Methodology
Most crowd calendars lean too hard on old attendance history. AnaheimCrowds still uses that history, but gives more weight to the things that actually move Disneyland dates in 2026.
School breaks matter most
School calendars are the biggest driver in the model. We track major districts across Southern California and nearby travel markets because Disneyland weekdays change fast when families are out of school at the same time.
Disney pricing is a useful clue
Ticket tiers are not perfect, but they are one of the clearest public clues Disney gives you. Lower-priced dates are often worth checking. Higher-priced weekends and holiday dates usually confirm what the calendar is already telling you.
Anaheim convention weeks still matter
Convention traffic does not always flood the parks, but it can tighten hotels, restaurants, and the area around Harbor. That matters most when a date already looks borderline and a convention week makes it less forgiving.

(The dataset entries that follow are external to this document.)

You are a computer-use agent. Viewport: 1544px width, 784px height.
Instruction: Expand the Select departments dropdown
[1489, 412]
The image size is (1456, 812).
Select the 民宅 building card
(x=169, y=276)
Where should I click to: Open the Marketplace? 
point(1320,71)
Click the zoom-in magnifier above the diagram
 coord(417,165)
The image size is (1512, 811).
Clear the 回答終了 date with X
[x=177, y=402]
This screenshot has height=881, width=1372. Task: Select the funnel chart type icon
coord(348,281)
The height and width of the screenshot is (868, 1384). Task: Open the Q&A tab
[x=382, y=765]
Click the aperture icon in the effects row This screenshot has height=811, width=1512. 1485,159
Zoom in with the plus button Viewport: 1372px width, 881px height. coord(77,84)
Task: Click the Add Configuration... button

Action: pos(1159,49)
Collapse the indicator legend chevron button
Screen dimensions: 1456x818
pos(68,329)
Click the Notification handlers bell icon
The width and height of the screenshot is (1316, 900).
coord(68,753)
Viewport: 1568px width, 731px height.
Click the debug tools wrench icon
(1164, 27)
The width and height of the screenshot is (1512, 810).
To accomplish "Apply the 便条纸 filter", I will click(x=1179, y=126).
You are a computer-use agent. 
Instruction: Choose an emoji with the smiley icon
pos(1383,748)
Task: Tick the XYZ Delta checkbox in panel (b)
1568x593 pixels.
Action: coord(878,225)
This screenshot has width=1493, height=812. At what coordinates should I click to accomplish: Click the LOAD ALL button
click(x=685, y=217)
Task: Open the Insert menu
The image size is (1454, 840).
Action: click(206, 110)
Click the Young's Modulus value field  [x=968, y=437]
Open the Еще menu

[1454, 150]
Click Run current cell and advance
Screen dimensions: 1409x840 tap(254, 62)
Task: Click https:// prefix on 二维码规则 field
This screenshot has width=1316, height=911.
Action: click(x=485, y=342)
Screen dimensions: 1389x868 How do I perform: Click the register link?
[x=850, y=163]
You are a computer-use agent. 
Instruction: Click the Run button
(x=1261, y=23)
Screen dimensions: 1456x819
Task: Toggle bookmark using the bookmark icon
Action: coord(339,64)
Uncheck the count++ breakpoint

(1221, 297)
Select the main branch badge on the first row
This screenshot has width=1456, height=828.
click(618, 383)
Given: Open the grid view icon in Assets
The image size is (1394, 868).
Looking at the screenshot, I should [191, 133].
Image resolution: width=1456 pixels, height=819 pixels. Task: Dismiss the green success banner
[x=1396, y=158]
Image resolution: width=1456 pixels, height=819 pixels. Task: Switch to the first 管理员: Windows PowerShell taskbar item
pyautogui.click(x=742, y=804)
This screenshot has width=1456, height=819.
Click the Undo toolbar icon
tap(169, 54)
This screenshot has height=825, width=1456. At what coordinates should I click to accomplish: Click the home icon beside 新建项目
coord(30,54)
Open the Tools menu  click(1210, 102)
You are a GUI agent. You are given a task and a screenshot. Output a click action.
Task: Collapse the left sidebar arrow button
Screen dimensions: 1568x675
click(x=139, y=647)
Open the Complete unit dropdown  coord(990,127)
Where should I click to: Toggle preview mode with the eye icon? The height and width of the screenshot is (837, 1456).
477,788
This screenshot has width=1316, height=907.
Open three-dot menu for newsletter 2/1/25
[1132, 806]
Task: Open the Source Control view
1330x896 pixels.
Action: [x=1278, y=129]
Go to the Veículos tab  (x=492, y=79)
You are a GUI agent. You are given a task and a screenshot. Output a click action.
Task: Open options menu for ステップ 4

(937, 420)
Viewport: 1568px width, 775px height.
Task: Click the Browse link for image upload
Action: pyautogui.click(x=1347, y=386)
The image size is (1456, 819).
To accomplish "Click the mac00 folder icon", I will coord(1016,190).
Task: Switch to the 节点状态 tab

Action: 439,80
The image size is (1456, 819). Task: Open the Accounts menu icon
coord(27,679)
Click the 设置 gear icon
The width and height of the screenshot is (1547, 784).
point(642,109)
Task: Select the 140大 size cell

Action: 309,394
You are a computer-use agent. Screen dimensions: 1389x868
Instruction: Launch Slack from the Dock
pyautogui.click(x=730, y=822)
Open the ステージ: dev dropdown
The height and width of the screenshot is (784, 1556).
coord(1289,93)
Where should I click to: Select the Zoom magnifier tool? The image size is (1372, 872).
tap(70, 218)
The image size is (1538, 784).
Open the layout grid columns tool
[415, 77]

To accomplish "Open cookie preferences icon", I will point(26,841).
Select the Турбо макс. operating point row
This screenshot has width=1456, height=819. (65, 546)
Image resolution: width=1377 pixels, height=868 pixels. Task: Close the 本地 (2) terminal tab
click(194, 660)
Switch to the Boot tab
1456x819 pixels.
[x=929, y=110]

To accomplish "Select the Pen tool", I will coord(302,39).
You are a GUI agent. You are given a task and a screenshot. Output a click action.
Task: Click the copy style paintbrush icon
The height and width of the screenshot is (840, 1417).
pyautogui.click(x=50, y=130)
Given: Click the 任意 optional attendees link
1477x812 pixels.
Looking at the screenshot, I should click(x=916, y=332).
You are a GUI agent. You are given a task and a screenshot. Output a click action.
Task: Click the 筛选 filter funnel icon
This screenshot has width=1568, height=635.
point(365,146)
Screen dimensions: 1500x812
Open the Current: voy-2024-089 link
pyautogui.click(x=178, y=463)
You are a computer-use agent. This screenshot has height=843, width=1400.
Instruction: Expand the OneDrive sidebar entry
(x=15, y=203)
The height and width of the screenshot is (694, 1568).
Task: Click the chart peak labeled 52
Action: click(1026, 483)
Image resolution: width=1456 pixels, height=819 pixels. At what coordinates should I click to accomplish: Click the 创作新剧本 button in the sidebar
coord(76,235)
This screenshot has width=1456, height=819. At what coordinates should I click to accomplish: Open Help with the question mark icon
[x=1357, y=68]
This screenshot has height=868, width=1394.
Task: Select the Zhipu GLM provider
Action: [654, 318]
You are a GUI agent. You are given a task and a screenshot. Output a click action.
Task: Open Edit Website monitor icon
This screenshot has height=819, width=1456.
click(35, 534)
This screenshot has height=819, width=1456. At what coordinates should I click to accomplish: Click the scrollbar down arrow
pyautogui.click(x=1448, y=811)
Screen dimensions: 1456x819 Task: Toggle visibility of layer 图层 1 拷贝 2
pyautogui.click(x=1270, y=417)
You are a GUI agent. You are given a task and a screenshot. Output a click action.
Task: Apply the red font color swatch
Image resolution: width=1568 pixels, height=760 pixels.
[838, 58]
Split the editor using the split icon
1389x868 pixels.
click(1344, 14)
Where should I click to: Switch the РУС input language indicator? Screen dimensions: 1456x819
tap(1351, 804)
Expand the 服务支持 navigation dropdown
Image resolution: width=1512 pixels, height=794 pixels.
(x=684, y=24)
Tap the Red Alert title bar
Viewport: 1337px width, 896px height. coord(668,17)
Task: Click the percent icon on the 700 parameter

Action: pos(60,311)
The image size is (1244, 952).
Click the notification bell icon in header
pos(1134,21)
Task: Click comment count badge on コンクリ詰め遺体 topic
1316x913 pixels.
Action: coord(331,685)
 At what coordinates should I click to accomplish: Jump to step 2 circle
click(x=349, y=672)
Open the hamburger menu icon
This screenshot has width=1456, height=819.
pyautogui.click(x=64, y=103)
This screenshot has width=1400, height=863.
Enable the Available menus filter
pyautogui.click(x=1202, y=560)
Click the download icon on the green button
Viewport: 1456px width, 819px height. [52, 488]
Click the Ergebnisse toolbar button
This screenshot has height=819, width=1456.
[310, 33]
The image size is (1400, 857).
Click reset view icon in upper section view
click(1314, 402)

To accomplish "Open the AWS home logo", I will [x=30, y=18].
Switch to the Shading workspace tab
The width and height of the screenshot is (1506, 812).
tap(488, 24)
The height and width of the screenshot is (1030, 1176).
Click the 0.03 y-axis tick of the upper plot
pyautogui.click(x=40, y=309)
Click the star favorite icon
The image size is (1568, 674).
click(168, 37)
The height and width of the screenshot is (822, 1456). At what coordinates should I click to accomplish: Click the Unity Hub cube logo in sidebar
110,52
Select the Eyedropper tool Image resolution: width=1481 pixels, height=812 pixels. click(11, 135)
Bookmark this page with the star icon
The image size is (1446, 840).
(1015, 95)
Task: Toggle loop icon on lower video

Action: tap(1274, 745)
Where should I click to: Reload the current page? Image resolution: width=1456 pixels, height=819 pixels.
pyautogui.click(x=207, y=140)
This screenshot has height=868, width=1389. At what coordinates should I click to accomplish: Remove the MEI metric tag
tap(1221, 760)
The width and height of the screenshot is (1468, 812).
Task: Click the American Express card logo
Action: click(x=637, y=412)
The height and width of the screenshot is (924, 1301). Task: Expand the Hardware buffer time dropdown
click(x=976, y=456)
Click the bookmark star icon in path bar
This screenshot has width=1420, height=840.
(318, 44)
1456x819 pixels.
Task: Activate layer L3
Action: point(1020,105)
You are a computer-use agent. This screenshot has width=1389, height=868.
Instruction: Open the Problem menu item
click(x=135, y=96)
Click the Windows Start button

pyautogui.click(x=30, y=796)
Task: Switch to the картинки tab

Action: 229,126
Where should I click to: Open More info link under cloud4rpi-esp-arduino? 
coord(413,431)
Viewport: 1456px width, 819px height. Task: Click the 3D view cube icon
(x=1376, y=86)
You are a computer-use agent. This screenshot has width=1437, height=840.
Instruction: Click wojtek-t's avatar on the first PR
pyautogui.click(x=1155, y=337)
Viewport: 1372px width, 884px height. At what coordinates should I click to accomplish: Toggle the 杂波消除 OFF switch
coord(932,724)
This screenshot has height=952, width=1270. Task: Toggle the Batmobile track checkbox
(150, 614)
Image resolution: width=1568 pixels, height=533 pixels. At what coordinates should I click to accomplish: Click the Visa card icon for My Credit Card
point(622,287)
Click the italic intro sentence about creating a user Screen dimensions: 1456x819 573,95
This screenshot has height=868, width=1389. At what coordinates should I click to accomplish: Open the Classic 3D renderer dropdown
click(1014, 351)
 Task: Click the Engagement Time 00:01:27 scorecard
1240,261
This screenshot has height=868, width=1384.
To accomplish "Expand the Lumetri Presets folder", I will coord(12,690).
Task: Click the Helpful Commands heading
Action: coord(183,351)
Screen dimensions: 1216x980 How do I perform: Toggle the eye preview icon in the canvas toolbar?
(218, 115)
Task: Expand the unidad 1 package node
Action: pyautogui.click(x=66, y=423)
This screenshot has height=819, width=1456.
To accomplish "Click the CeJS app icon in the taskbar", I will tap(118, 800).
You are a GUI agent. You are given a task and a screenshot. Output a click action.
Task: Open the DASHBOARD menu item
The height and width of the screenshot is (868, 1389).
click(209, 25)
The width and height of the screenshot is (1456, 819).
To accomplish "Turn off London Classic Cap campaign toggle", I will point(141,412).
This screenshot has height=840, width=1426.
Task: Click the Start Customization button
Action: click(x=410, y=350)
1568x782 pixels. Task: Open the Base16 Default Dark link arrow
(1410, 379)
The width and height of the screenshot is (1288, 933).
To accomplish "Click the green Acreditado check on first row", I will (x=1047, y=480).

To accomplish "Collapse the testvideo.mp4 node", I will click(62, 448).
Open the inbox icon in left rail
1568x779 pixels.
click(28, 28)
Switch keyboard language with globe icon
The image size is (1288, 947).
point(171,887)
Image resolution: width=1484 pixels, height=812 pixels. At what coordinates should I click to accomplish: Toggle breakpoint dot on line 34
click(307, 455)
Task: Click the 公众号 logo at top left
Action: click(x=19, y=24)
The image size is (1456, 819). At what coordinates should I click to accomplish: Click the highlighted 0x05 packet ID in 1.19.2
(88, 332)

Weekdays still need context
A Tuesday is not automatically good, and a Monday is not automatically bad. We use weekday behavior as supporting context, not the whole answer, because the week itself matters more than the label on the calendar.
How to read the forecast
The forecast is meant to help you make better date decisions, not promise a perfect park day. Ride downtime, weather, and event noise can always change the feel of a trip. The point is better odds and fewer bad surprises.